08 jul Nota de Esclarecimento

Sob o título “Liminares põem em risco a liberdade de imprensa”, a edição on-line da revista Veja do dia 03 de julho de 2014, afirmou que a Editora Abril teria sido alvo de duas liminares proferidas pelo Tribunal de Justiça do Estado do Rio de Janeiro em ações ajuizadas pelo Instituto de Defensores de Direitos Humanos e o advogado João Tancredo, que cerceiam a liberdade de imprensa.

Nesse sentido, o Instituto de Defensores de Direitos Humanos e o advogado João Tancredo, presidente da entidade, sustentam que o direito à informação, mesmo sem a possibilidade de sofrer qualquer restrição ou censura – seja de natureza política, ideológica ou artística -, conforme previsto no artigo 220, §§ 1º e 2º da Constituição Federal, deve ser exercido sem a violação de outras normas constitucionais, que asseguram direitos e garantias fundamentais que podem se situar em posições contrárias.

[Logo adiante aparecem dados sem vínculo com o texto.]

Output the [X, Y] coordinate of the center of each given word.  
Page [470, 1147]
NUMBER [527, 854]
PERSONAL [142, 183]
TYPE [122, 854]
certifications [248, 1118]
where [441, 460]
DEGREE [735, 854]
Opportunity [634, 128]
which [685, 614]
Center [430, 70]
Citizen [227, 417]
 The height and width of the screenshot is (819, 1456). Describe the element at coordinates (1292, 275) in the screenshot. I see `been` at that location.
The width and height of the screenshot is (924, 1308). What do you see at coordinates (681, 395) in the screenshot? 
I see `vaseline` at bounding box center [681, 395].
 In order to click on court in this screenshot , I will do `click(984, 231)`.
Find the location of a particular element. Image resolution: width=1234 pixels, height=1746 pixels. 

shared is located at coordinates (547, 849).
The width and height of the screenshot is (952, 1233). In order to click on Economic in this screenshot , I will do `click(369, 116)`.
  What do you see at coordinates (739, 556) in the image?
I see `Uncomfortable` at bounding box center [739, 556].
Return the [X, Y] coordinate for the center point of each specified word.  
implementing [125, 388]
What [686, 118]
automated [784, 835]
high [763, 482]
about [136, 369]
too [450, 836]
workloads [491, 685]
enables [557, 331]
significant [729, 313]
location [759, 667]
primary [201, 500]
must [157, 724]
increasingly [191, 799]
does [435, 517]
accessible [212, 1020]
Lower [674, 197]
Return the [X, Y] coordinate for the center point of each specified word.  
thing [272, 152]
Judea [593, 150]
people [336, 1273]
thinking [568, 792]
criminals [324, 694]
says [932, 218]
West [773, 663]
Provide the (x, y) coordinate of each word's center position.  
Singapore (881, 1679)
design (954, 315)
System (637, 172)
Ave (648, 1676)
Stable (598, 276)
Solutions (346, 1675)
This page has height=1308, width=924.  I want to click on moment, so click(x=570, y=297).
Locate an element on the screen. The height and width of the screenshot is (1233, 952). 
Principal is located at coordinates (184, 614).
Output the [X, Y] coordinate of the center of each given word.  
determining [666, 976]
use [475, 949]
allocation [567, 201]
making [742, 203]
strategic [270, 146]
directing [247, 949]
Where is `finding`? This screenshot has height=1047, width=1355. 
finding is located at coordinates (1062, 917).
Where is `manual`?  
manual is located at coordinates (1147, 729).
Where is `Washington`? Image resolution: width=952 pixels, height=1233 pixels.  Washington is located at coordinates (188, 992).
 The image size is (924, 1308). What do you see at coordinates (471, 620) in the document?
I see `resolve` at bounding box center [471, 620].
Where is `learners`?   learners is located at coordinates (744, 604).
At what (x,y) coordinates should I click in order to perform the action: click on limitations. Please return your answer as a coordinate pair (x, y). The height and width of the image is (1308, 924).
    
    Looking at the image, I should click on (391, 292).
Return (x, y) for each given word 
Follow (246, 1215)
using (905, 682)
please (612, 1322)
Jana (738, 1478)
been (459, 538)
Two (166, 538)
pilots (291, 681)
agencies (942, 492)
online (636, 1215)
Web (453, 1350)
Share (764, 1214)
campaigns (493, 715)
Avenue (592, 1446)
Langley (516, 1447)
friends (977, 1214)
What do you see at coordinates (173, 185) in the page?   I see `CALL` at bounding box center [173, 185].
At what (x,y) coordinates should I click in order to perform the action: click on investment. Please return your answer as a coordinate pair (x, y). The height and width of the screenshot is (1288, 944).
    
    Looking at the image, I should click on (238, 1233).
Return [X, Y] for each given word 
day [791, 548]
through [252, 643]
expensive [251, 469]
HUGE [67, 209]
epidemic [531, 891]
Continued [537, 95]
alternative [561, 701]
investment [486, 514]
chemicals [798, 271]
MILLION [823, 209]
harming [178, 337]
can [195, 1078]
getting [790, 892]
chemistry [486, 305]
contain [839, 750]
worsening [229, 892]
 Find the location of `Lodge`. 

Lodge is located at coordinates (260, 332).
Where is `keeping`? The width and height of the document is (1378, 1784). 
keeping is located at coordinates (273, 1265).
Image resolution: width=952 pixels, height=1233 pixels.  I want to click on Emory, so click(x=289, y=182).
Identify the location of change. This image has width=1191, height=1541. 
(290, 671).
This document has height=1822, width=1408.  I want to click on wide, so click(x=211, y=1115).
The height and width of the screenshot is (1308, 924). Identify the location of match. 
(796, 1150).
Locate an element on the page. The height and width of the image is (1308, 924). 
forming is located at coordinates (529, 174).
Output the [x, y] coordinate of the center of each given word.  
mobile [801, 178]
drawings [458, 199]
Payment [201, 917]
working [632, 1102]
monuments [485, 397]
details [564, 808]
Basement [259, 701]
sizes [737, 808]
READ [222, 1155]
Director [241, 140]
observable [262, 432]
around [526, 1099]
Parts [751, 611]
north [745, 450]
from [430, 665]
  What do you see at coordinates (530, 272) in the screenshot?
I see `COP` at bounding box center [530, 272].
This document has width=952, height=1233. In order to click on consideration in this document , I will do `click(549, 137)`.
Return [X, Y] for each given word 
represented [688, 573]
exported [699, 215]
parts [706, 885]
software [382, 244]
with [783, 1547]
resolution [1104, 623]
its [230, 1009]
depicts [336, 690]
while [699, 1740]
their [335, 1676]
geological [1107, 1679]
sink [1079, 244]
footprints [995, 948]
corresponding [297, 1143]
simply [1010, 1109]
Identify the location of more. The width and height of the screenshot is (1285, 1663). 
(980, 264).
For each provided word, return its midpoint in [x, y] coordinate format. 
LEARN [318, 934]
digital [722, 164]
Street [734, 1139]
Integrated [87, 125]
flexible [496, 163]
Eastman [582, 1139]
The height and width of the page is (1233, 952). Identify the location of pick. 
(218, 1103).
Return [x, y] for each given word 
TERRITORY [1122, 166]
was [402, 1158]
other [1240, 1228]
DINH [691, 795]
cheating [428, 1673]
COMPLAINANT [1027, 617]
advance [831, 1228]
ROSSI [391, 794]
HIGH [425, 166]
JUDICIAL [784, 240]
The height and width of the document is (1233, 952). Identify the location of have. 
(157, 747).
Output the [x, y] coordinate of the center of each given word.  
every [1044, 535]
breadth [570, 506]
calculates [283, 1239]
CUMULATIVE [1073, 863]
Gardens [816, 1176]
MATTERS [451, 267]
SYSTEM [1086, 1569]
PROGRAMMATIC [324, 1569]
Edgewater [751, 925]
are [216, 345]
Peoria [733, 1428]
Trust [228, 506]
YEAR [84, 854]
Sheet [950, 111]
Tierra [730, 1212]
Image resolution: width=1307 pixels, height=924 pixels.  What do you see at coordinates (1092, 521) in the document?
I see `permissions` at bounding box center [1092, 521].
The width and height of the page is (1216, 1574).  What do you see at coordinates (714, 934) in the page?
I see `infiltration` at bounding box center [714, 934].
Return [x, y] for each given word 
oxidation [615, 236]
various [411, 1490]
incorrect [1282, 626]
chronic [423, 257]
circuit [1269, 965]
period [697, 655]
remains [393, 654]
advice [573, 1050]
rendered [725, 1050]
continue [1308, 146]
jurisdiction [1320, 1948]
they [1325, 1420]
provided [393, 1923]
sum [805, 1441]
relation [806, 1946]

Portanto, a proteção constitucional do direito de informação não alcança as informações falsas, errôneas, não comprovadas, levianamente divulgadas e destituídas de sua devida finalidade, qual seja, informar.

Assim, o referido direito constitucional deve ser analisado em confronto com outros direitos como a intimidade e a inviolabilidade moral, constitucionalmente assegurados também, notadamente no artigo 5º, incisos V e X da Carta Magna.

Ponha-se em relevo que as ações ajuizadas não objetivam prestigiar e/ou estimular qualquer modalidade de restrição ao direito de informação, ao contrário, buscam tornar eficaz uma das finalidades constitucionais, ou seja, a fruição e a garantia de todos os direitos fundamentais.

Relativamente às inverídicas informações divulgadas pela Editora Abril, as matérias produzidas e publicadas, configuram crime contra a honra, pelas ofensas ali perpetradas, com evidentes repercussões na esfera cível.

Tanto assim que as ações foram instruídas com prova inequívoca do direito alegado, bem como a cristalina demonstração do risco de demora da instrução processual, a ensejar a concessão parcial dos efeitos da tutela.

No caso da destinação dos recursos arrecadados para a família do pedreiro Amarildo, há nos autos matéria produzida pela própria Editora à época dos fatos que narra a destinação dos recursos com veracidade, ao contrário do que ocorreu posteriormente.

No caso da família de Claudia Silva Ferreira, a matéria publicada pela Editora Abril não trilhou o caminho da verdade e, ainda, terminou por ofender a honra do advogado João Tancredo, pois quando escreve que a família de Claudia “virou alvo de espertalhões“ e afirma que o “advogado João Tancredo havia anunciado que a família exigia uma indenização”, torna-se manifesta a intenção de atribuir ao advogado João Tancredo a pecha de espertalhão e que, “nos últimos meses, Tancredo atuou em diversos processos contra o Estado – em especial, defendendo manifestantes” e termina por afirmar que “a família de Claudia desautorizou Tancredo a representá-la na Justiça.”

O Instituto de Defensores de Direitos Humanos atuou (e não foi “nos últimos meses”) e atua em processos contra o Estado em razão das inúmeras mortes provocadas pelos agentes públicos treinados para matar. Foi assim nas Chacinas de Vigario Geral (21 mortos), do Borel (8 mortos), da Baixada Fluminense (30 mortos).

Condutas ilegais e antiéticas não podem se camuflar em um direito legítimo a todos assegurado, mormente quando seu exercício não possui finalidade permitida e assegurada legalmente, ao contrário do exercício regular de um direito cuja finalidade respalda-se na lei e no benefício coletivo.

Como pode ser visto, não se trata de confronto de princípios, mas de comportamento que não se coaduna com a ordem jurídica vigente, mas sim de violação de um direito a todos assegurado: o direito de livre informação. As matérias produzidas e publicadas pela Editora Abril afrontaram o direito e o dever constitucionais de informar, uma vez que a partir de uma breve pesquisa, mesmo que descuidada, em seus próprios arquivos, constatariam a realidade dos fatos. Esse descaso ou mesmo má-fé não atinge somente os autores das ações ajuizadas em face da Editora, mas toda a sociedade, a merecer a repulsa do Poder Judiciário.

Rio de Janeiro, 07 de julho de 2014.